WHAT TO PRODUCE :: Show all lines below holding the string "agent".

Data excerpts
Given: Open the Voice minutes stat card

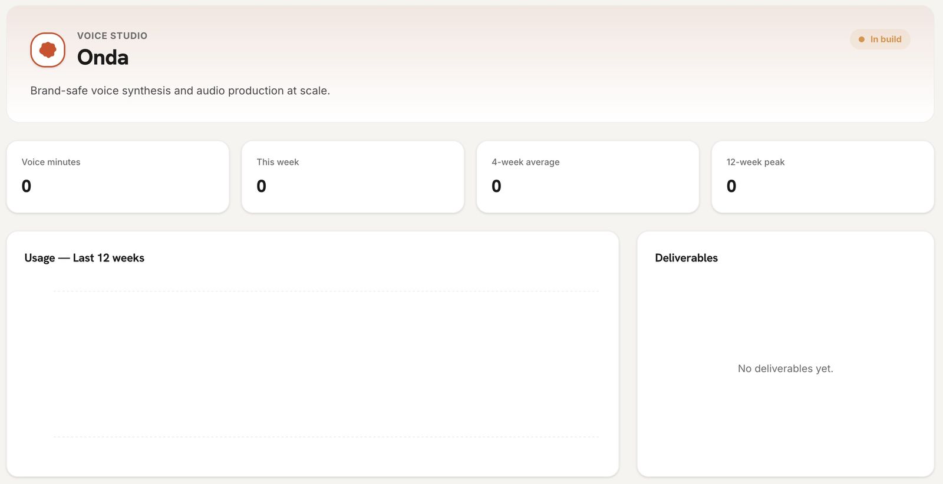Looking at the screenshot, I should 118,177.
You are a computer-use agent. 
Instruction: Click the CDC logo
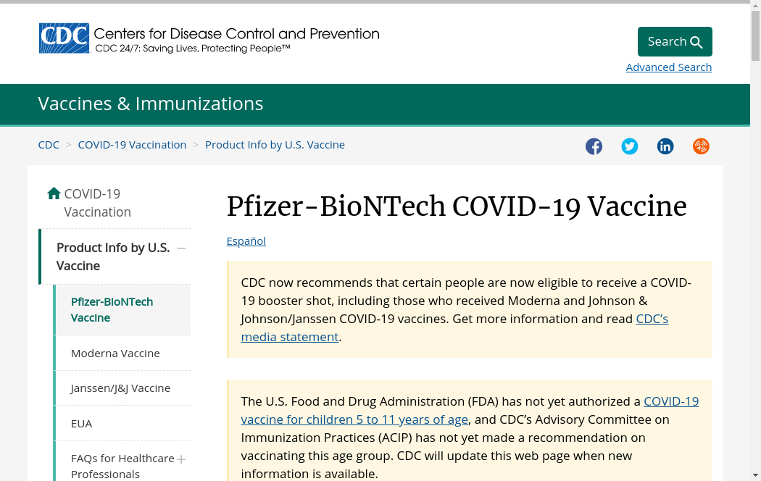tap(64, 38)
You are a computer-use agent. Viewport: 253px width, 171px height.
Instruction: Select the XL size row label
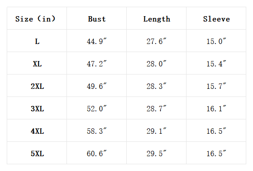[37, 64]
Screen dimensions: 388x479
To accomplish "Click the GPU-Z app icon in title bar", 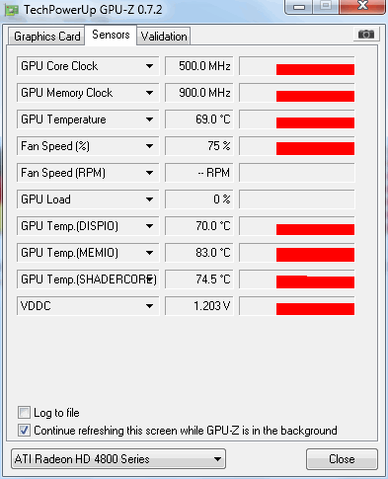I will point(12,11).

ANSWER SECTION ::
You are a computer-use agent. 
You are a computer-use agent. Viewport: 253px width, 171px height.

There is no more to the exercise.